» EXERCISE
Read the court opinion below and say whether each statement agrees with it, answering yes or no with the deciding words quoted from the opinion. 1. Mr. Farthing died at the scene of the accident. 2. The defendant's blood alcohol level shortly after his arrest was .13. 3. The defendant spent 30 days at Dorothea Dix Hospital.

An unpublished opinion of the North Carolina Court of Appeals does not constitute controlling legal authority. Citation is disfavored, but may be permitted in accordance with the provisions of Rule 30(e)(3) of the North Carolina Rules of Appellate Procedure.

NO. COA05-646


Filed: 6 June 2006


v .                         Caswell County
                            Nos.    03 CRS 51131
DOYLE KENT TERRY,                    03 CRS 51132

    Appeal by defendant from order entered 25 February 2005 by Judge W. Osmond Smith, III and judgment entered 1 March 2005 by Judge Donald Stephens in Caswell County Superior Court. Heard in the Court of Appeals 12 January 2006.

    Attorney General Roy Cooper, by Assistant Attorney General M. Elizabeth Guzman, for the State.

    James M. Bell for defendant-appellant.

    GEER, Judge.

    Following the trial court's entry of an order finding defendant Doyle Kent Terry competent to stand trial, defendant pled guilty to two counts of second degree murder. On appeal, defendant argues that the trial court erred in its competency determination and in its calculation of defendant's prior record level. Since a defendant has only a limited right to appeal from a guilty plea, and we have been able to identify no basis for appellate jurisdiction with respect to the competency order, we dismiss that aspect of defendant's appeal. As for the prior record level, we hold that the trial court properly determined that defendant's Virginia conviction for possession of a sawed-off shotgun should beclassified as a Class F felony for sentencing purposes in our State. Accordingly, we uphold the decisions of the trial court.


    On 16 November 2003, defendant attempted to elude arrest for a stop sign violation, which resulted in a high speed chase with defendant exceeding 100 miles per hour. The chase began in Virginia and proceeded south down a four-lane highway into North Carolina. During the chase, defendant's truck glanced off a car driven by Wallace Farthing. Mr. Farthing, who was elderly and suffered from heart disease, managed to pull off the road and exit his car, but collapsed and died as a result of the accident an hour and a half later. Defendant then had a head-on collision with a sport utility vehicle driven by James Villepigue. Mr. Villepigue's vehicle spun out of control, was struck by a patrol car pursuing defendant, and then overturned. Mr. Villepigue died at the scene from multiple traumatic wounds. Defendant's blood alcohol level shortly after his arrest was .13.
    Defendant was charged with two counts of first degree murder based on the deaths of Mr. Farthing and Mr. Villepigue. On 13 December 2004, defendant's trial counsel filed a motion challenging defendant's capacity to proceed to trial on these charges. The motion was supported by a letter from psychologist Dr. Brad Fisher, which stated that Dr. Fisher believed defendant was not competent to stand trial as a result of psychosis, depression, retardation, and/or substance abuse-related issues. In response to the motion, the trial court entered an order on 14 December 2004 committingdefendant to Dorothea Dix Hospital for determination of defendant's capacity to proceed to trial. Defendant spent 15 days at Dorothea Dix, where he was evaluated by Dr. Amy Trivette and Dr. Karla deBeck.

» SOURCE DATA

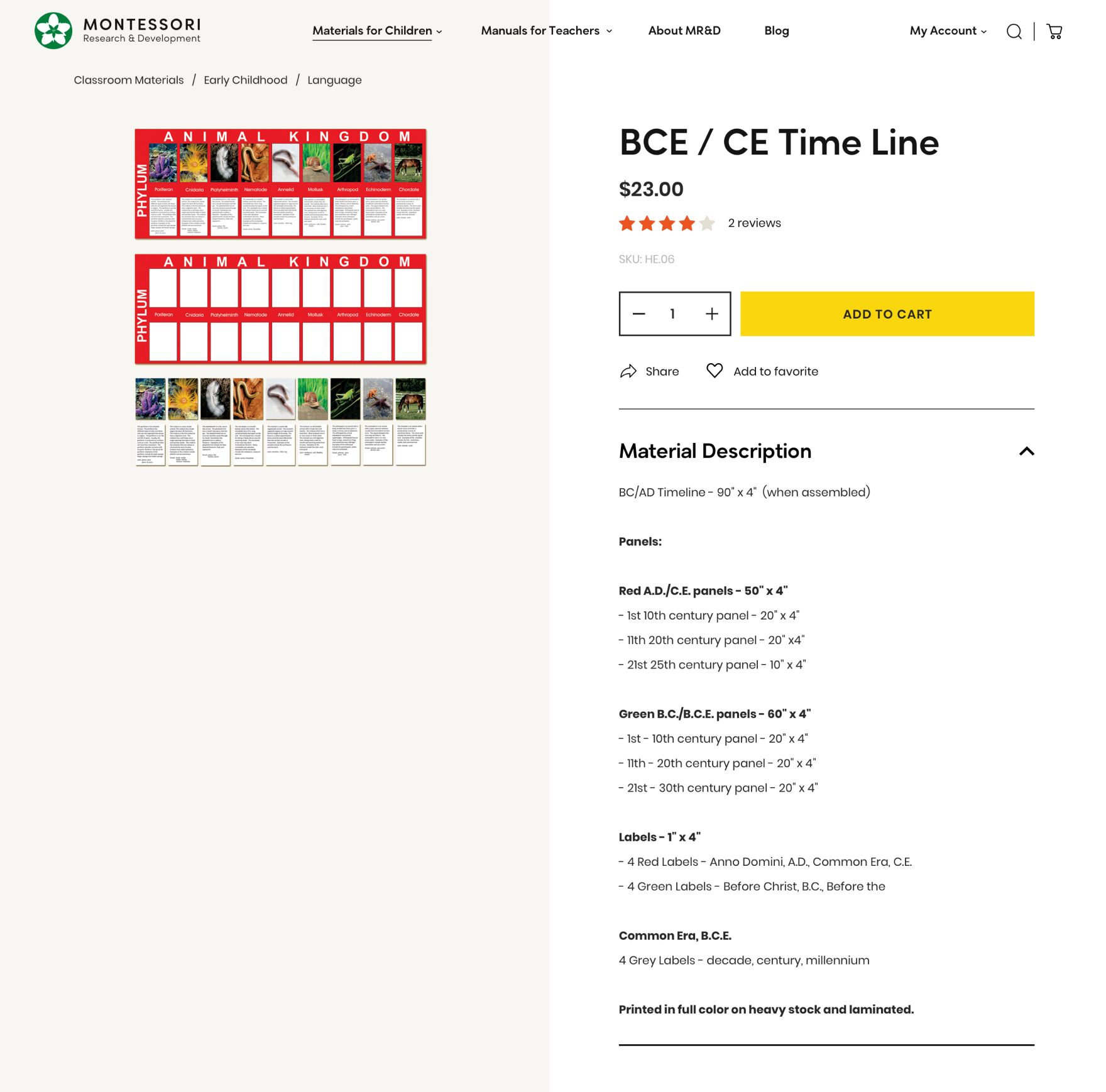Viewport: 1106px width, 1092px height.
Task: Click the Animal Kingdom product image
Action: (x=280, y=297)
...
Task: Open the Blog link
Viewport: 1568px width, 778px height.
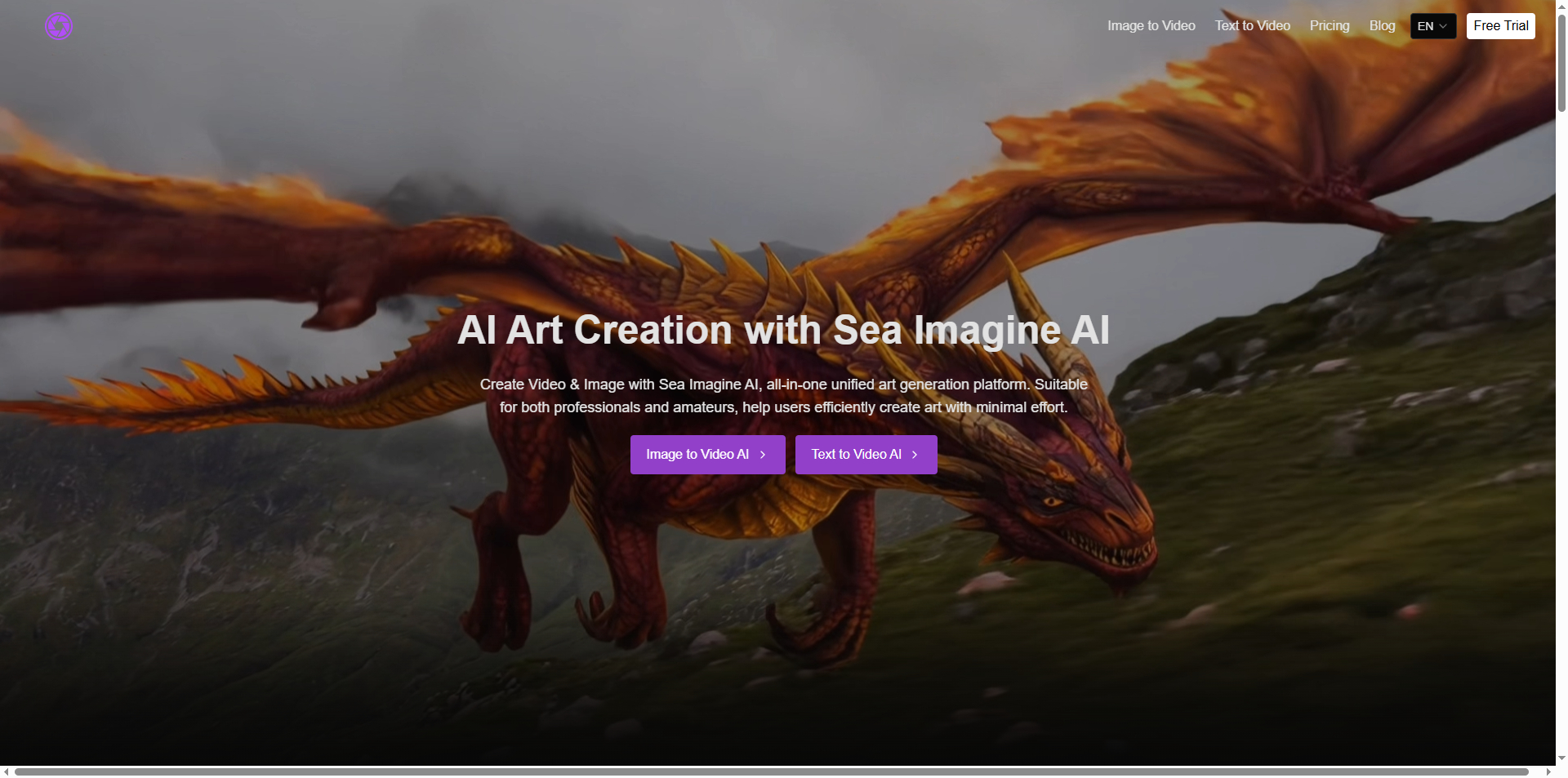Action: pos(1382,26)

» SOLUTION FOR THIS TASK
1. No: "collapsed and died as a result of the accident an hour and a half later"
2. Yes: "Defendant's blood alcohol level shortly after his arrest was .13."
3. No: "Defendant spent 15 days at Dorothea Dix"